La regola è sempre la stessa: prevenzione, per cercare di intercettare prima possibile eventuali segnali premonitori di un attacco e capacità di gestire al meglio possibile gli eventuali primi momenti.
cosa dobbiamo prevenire?
Attacchi portati capillarmente con ogni mezzo: autoveicoli, ma anche coltelli, in un’epoca nella quale su suolo occidentale la minaccia è sempre più pulviscolare e sempre meno strutturata, come nel caso di attacchi con esplosivi ed armi da fuoco, ma non per questo meno letale e terrifica.

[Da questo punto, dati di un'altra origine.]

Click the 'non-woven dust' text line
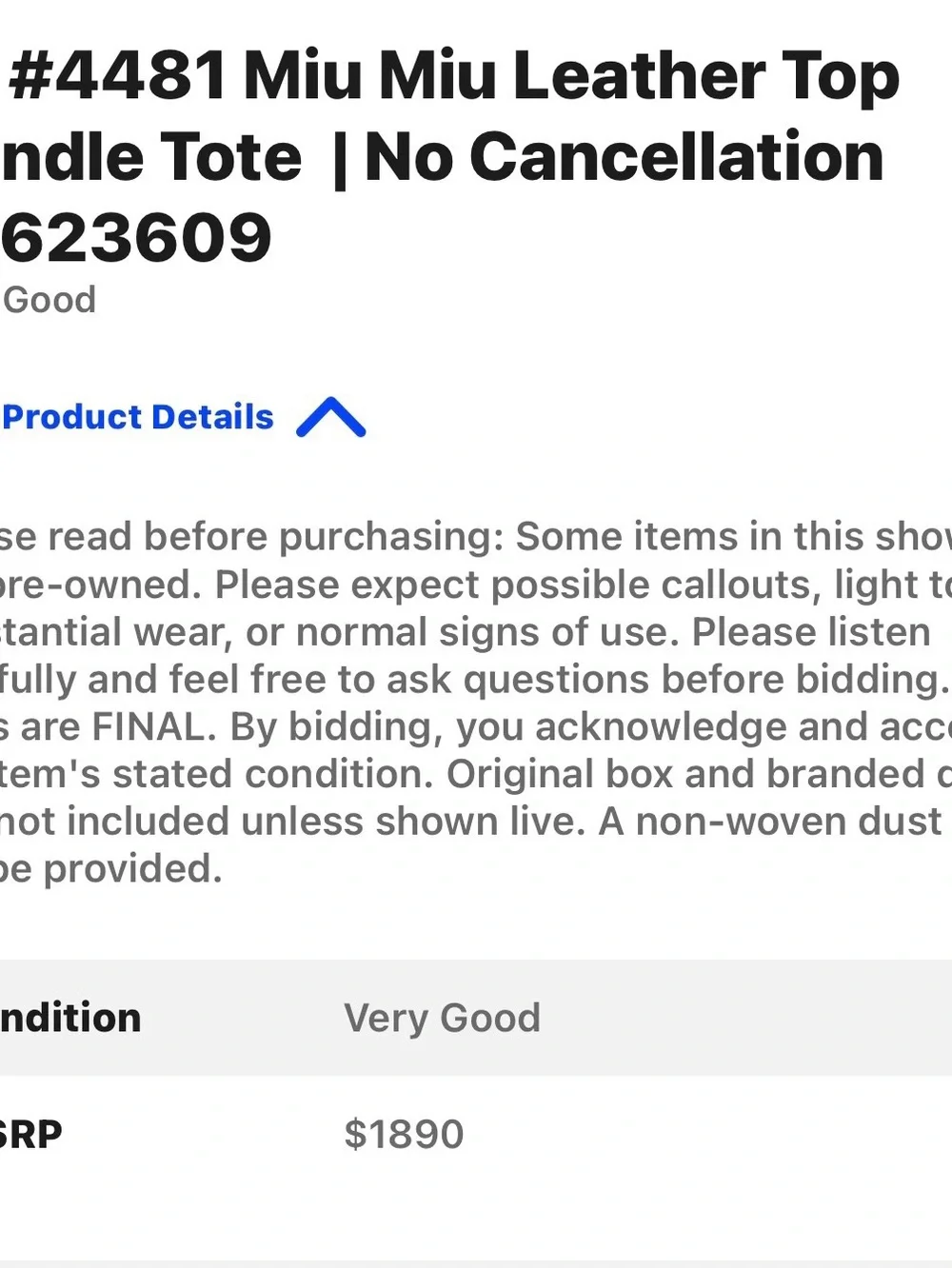Viewport: 952px width, 1269px height. [x=788, y=822]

È dunque fondamentale mantenere una buona percezione dell’ambiente circostante, non perdere mai la consapevolezza di cosa accade intorno a noi. Nei luoghi chiusi, all’interno dei quali è più verosimile imbattersi in un attacco con coltello o con armi da fuoco, è buona norma avere un’idea di eventuali vie di fuga, ma anche di eventuali ripari e nascondigli. E mantenere sempre attenzione alla prossemica, alla distanza che ci separa dagli altri, al loro atteggiamento, al loro abbigliamento, agli oggetti che trasportano, alle loro mani.
In luoghi aperti la regola è la stessa. Vie di fuga, ripari e nascondigli, movimento di persone ma anche di veicoli, senza tralasciare di guardare in alto, perché ormai esistono droni che possono essere letali nei modi più disparati.
La gestione della crisi
Cosa fare di fronte a un attacco? Due possono essere i ruoli.
Il primo è quello di provare a mettere in salvo sé ed i propri cari. La fuga ed il nascondiglio sono le opzioni da preferire, anche secondo la regola Run, Hide, Fight ormai da anni divulgata da Homeland Security Department Usa.
E se l’attacco ci vedesse vittime designate, imponendoci di provare a guadagnarci spazio e tempo per fuggire?
Una minima idea di come poter provare a contrastare la minaccia nei suoi primi momenti potrebbe, in extrema ratio, essere uno strumento salva-vita. Senza considerare, come ripetiamo da anni, che in tutti i casi in cui gli effetti di un attacco sono stati mitigati è stato grazie all’intervento di qualcuno tra i presenti nei primissimi momenti, vero first responder.
Insomma, il mondo è diventato più pericoloso? Non si direbbe. Solo pochi secoli fa attraversare un bosco a piedi per percorrere i pochi chilometri che dividevano un paese da quello vicino ci esponeva al rischio di aggressione da parte di animali selvatici e di tutta una serie di briganti.
Cosa è cambiato? Dopo una “parentesi di apparente sicurezza diffusa” sono cambiati metodi, strategie e forse finalità.
La necessità di stare all’erta di certo no.